Answer these questions from the passage about life alongside shepherds:
(a) Who escorts the children home so they are not attacked by the settlers?
(b) What does the writer drink while accompanying a shepherd?
(c) What three things does the passage say are always held?

#### Page extract:
= = = = = = =

And today, that once again I act as a lookout for a few shepherds, I enjoy the breeze and think about the days I have spent here, trying to give them a voice, to create a hymn: a tribute to life.  

For me life is getting up early in the morning and heading towards the top of the hills to make sure the kids of the neighbouring villages get safe to school, that they have a nice day with their teachers and classmates, and bring home good grades.

Life is also waiting (sometimes too much) for two or three Israeli soldiers that escort those children, in order to let them go back home without being attacked by the settlers.

Life is also accompanying a shepherd, seeing how he takes care of his flock, of each sheep. And then drink hot tea, listen to some stories from his past, or just stay there silently, contemplating the breath-taking landscape and look him praying.
Life is, at the same time, protecting that flock and that shepherd from any Israeli settlers’ attack or when a jeep of the Israeli army orders him to leave his land because he does not have the right to stay there, because he has no freedom of movement, because “they are the law, and so it is”.

For me life means to record with a camera everything you can, every time you can, because that moment will never come back: Carpe Diem… a smile, a kid running after a turkey or compete with another one to push a car’s pneumatic, a happy puppy wagging its tail, a woman who carries a bundle on her head or holds some hot bread in her hands, a Palestinian on a donkey who, sometimes, walks hours and hours under the sun, or the birth of a new goat, a house which grows day after day, a tractor in motion, the kids singing…

For us life is holding a passport always in our pockets, a phone and above all a camera to record and document everything surrounding you, especially when unfortunately something wrong happens: like a jeep that appears out of the blue and you do not know where it is going or a white DCO car of the Israeli civil administration ready for a demolition or a confiscation; because it is through that small yet strong tool that one tries to do justice and dignify someone who deserves it.

= = = = = = =

#### Material provided:
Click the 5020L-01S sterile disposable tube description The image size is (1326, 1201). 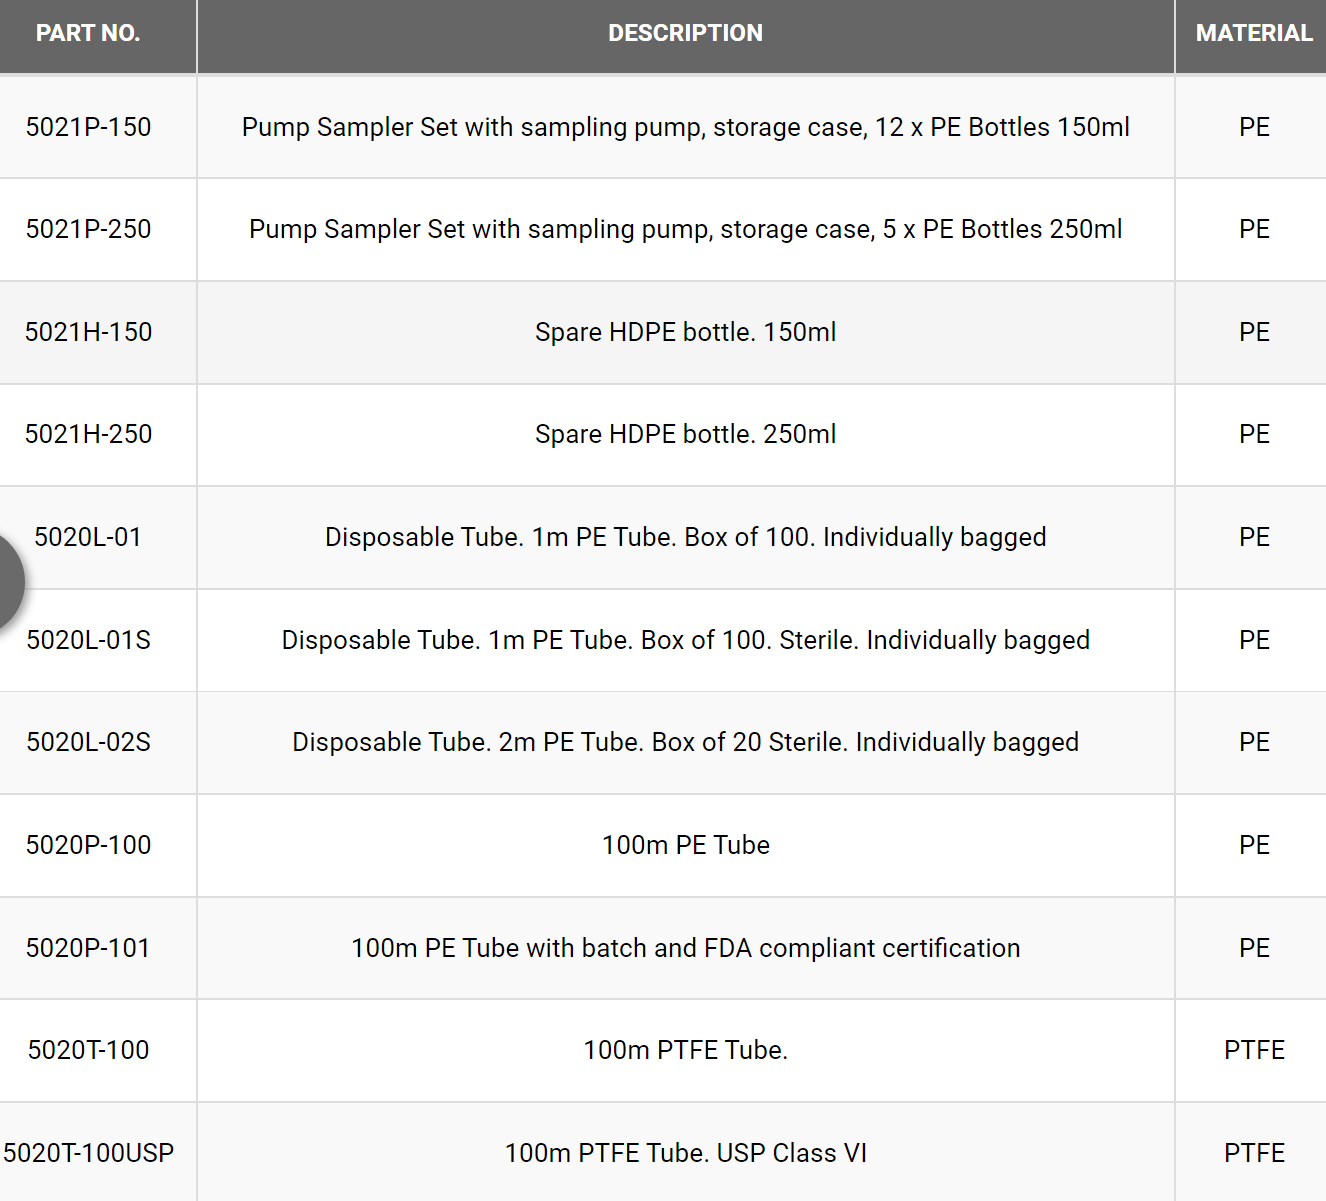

= = = = = = =

#### Exercise output:
(a) Two or three Israeli soldiers.
(b) Hot tea.
(c) A passport, a phone and a camera.